[begin The input]

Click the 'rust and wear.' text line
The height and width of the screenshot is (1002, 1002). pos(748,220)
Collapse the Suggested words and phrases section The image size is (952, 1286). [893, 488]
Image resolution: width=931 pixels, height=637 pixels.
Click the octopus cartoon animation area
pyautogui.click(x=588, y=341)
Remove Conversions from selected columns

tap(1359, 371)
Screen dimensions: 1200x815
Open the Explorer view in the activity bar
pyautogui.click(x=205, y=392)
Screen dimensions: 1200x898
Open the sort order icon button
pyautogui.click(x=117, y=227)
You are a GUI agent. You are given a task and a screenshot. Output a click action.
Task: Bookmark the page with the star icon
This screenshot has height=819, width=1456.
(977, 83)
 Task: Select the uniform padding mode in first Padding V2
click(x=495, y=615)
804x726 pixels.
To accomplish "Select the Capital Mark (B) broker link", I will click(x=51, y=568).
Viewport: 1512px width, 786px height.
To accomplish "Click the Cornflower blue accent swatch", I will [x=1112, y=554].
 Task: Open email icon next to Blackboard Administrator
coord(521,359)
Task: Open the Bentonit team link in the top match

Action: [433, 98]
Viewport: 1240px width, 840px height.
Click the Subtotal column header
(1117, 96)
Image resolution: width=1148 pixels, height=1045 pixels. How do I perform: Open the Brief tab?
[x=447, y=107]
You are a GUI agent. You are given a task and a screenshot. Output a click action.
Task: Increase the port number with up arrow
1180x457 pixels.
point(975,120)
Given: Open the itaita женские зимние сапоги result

[end The input]

Given problem: Transcribe the listing from its beginning through the line holding "[x=447, y=107]", inclusive, keeping every line unchanged.

Correct answer:
Click the 'rust and wear.' text line
The height and width of the screenshot is (1002, 1002). pos(748,220)
Collapse the Suggested words and phrases section The image size is (952, 1286). [893, 488]
Image resolution: width=931 pixels, height=637 pixels.
Click the octopus cartoon animation area
pyautogui.click(x=588, y=341)
Remove Conversions from selected columns

tap(1359, 371)
Screen dimensions: 1200x815
Open the Explorer view in the activity bar
pyautogui.click(x=205, y=392)
Screen dimensions: 1200x898
Open the sort order icon button
pyautogui.click(x=117, y=227)
You are a GUI agent. You are given a task and a screenshot. Output a click action.
Task: Bookmark the page with the star icon
This screenshot has height=819, width=1456.
(977, 83)
 Task: Select the uniform padding mode in first Padding V2
click(x=495, y=615)
804x726 pixels.
To accomplish "Select the Capital Mark (B) broker link", I will click(x=51, y=568).
Viewport: 1512px width, 786px height.
To accomplish "Click the Cornflower blue accent swatch", I will [x=1112, y=554].
 Task: Open email icon next to Blackboard Administrator
coord(521,359)
Task: Open the Bentonit team link in the top match

Action: [433, 98]
Viewport: 1240px width, 840px height.
Click the Subtotal column header
(1117, 96)
Image resolution: width=1148 pixels, height=1045 pixels. How do I perform: Open the Brief tab?
[x=447, y=107]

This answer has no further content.